The team’s owner had known for three weeks that Corey won the award, and managed to keep it under wraps until the CHL announced it. He is quick to compliment his supporting staff. “Winning an individual award like that when you are involved with a team sport is a reflection of the people you surround yourself with, and here in Tulsa, we are very fortunate to have a great staff. For me, winning the award is a reflection of the job our staff did throughout the hockey season.”

MacIntyre spent his playing days down the road in Oklahoma City which he says is “kind of strange.” His former team and his new team are very fierce competitors. “Tulsa and Oklahoma City have one of the biggest rivalries in our league.

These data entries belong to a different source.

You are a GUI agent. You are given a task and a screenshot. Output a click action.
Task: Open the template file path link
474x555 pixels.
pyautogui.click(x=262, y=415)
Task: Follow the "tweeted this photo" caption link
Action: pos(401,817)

During my playing days, the USA Today did an article on the rivalry and said it was one of the biggest in all of sports.”

Corey must have done some damage to the Oilers during his playing days as he is the Oklahoma City Blazers seventh all-time leading scorer. “I played just down the road so it was kind of weird when I came up here because of the huge rivalry between the two teams, but it didn’t take me long to adjust.” He also worked in the Blazers’ front office for four years prior to joining Tulsa.

As many boys in Canada do, MacIntyre had aspirations to make it to the NHL some day. After realizing that was a long-shot, during his college playing days, he thought he wanted to be a coach. Knowing he was headed to Oklahoma City, the athletic director at his college, Dalhousie University in Halifax, Nova Scotia, advised him that he should volunteer his time in case he decided not to play.

“Brad Lund, the GM of Oklahoma City at the time, gave me that opportunity. What I did was work in the front office for two of the four years that I played there. I would go into the office on days that we didn’t have a game just to get some experience.”

Like many others in sports, he started in sales. “I started off in sales and gradually worked my way to having more responsibility. When I finished my playing days in Oklahoma City, I became the assistant general manager there and held that post for about a year and a half.”

When asked what advice he has for those looking to ‘Work in Sports’, MacIntyre simply says he gives the same advice he was given. “Volunteer your time because experience is everything. When you apply for jobs these days, people want experience and education.”

He also says that that combination is not necessarily an easy one to find. “It is unfortunate for people that are young who have the education but no experience.” The opposite is true for some people that are older. “Some people have the experience but not the education. If you can, take advantage of the opportunity to volunteer your time with an organization, that experience will be of great value in future endeavors.”